Na pendrive znalazłem ślady działania crytpowalla 3.0 (wersji domyślam sie z porównania jego komunikatów ze zrzutami ekranów opublikowanymi w sieci) tzn. cryptowall zaszyfrował mi pendrive, ale na szczęście tam nie było nic ważnego. Z dat wynika że było to kilka dni temu w ciągu pół godziny mniej więcej (taki jest rozrzut czasu między plikami help_decrypt.* w różnych folderach) gdy włączyłem komputer rano na godzinkę, ale właściwie na nim nic nie robiłem, bo po włączeniu zająłęm się czymś innym, a potem zahibernowałem kompa. W następnych dniach komputer chodził po kilka godzin dziennie, były też restarty (update Windows).

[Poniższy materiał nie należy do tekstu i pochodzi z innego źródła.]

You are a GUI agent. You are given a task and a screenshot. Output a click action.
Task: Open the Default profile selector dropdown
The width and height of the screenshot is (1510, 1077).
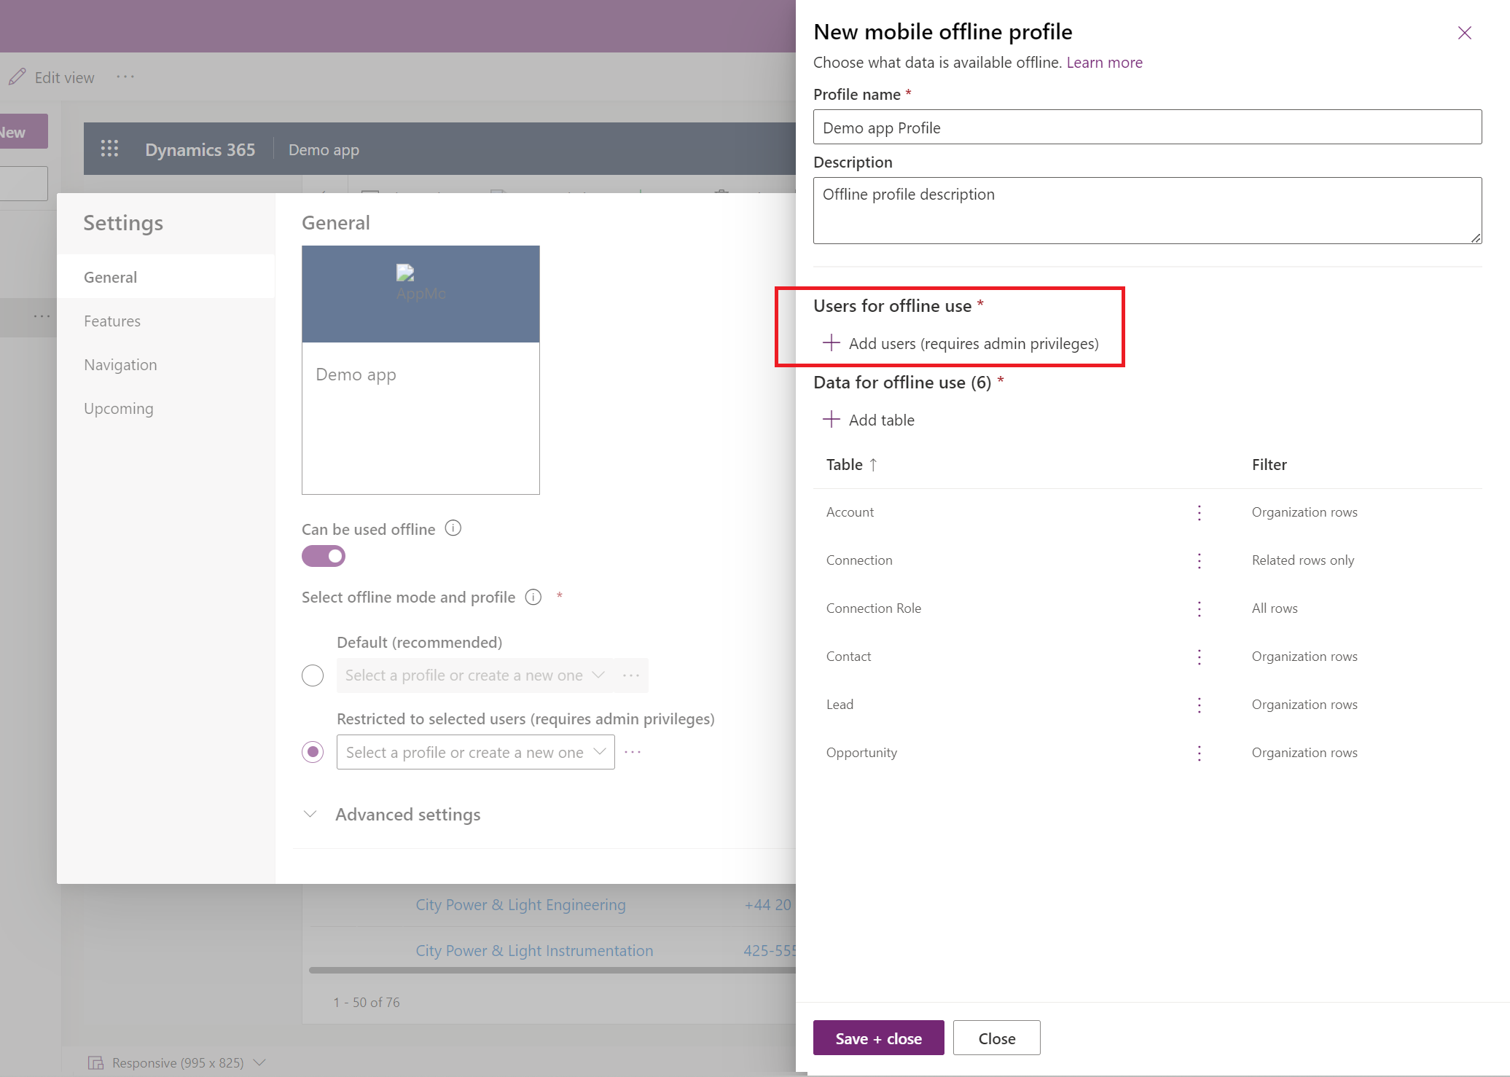click(474, 675)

Chciałem zapytać o parę rzeczy:
w c:\users\[user]\appdata\ znalazłem dwa foldery mniej więcej z tej samej godziny co zaszyfrowanie pendrive:
OICE_15_974FA576_32C1D314_38A5 (zawiera zaszyfrowany już plik *.pptx i standardowe 4 pliki help_decrypt, pliki są z godziną taką jak szyfrowane pendrive, choć sam folder ma datę utworzenia sprzed paru miesięcy, ale modyfikację sprzed pół godziny) oraz folder OICE_15_974FA576_32C1D314_1313 z jakimiś plikami tmp sprzed kilku tygodni (pliki i folder z tej samej minuty nawet)
Z tego wygląda mi, że robal przerwał działanie, ale może się mylę, nie wiem czy to możliwe.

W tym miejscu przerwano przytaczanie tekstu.